Exercise> In the data below, one line contains "This screenshot has height=682, width=1440." and a later one contains "Click the admin avatar picture". Print both, with every line between them, exactly and alone.
-------- Information supplied --------
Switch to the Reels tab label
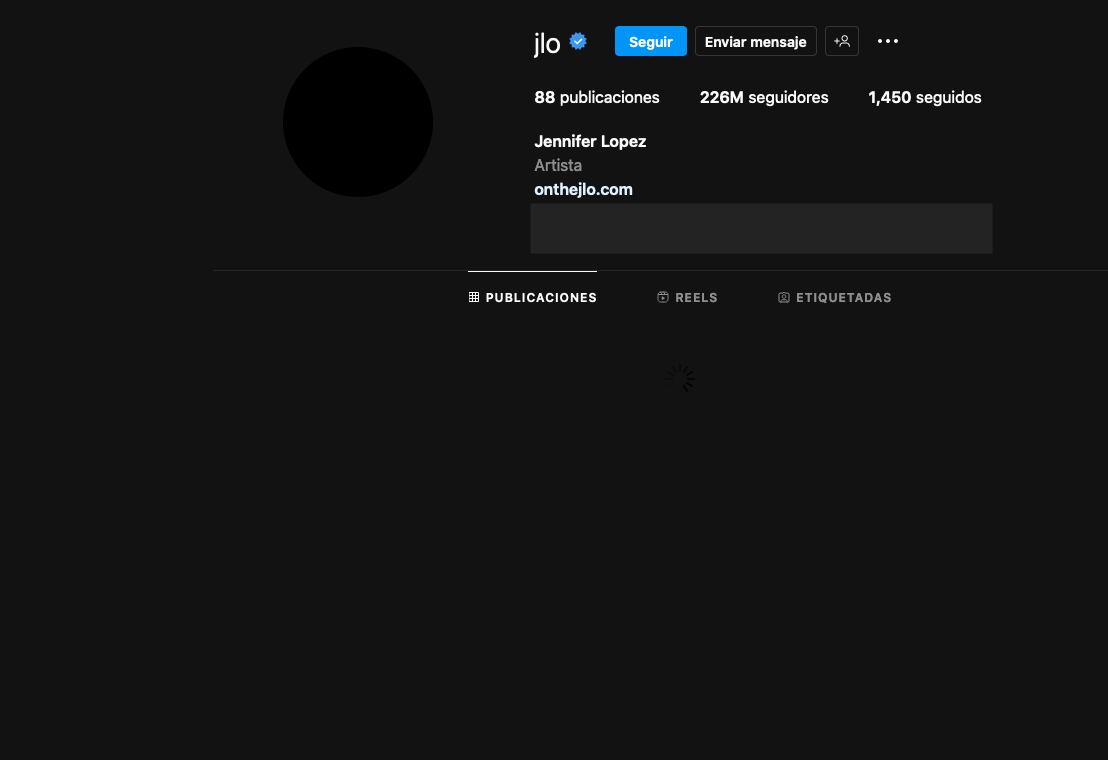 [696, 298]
--------
-------- Information supplied --------
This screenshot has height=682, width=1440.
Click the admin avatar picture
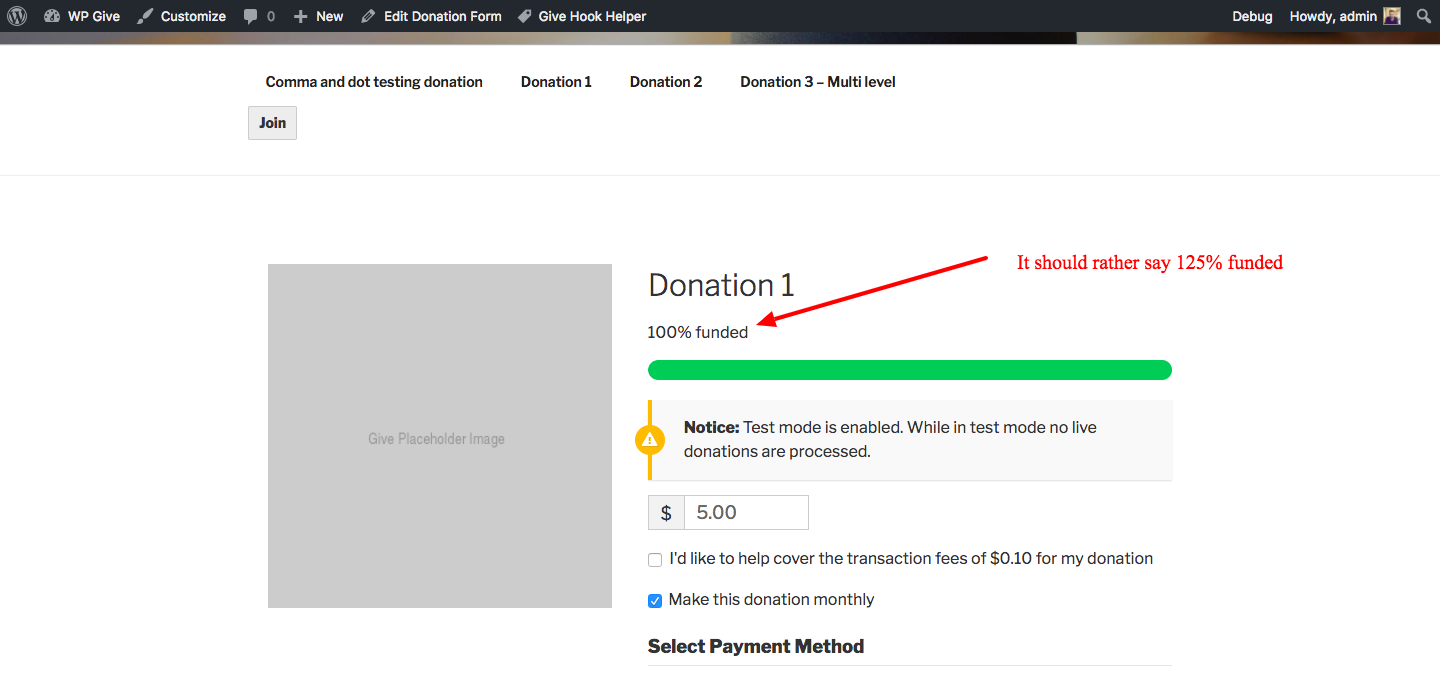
--------
-------- Information supplied --------
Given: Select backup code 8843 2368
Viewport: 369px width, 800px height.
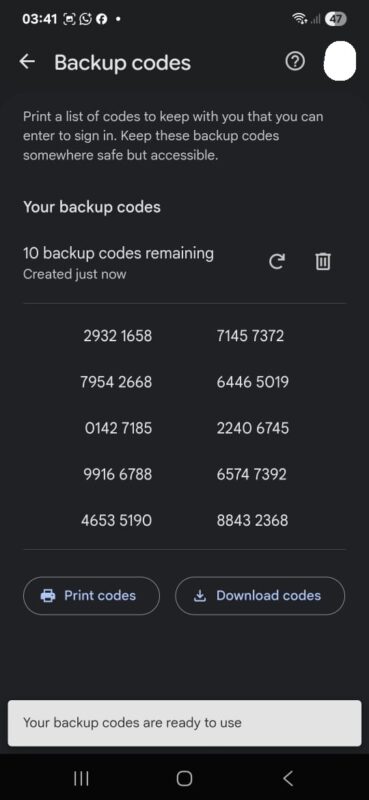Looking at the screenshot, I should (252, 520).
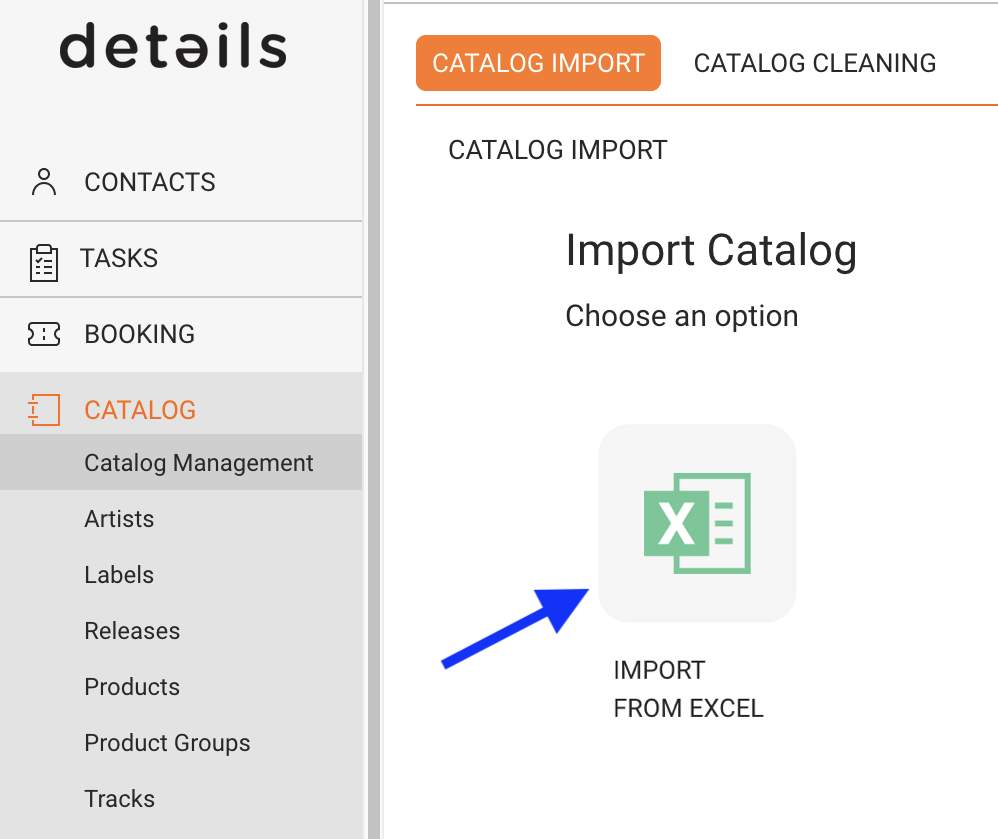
--------
Result of this exercise>
This screenshot has height=682, width=1440.
Click the admin avatar picture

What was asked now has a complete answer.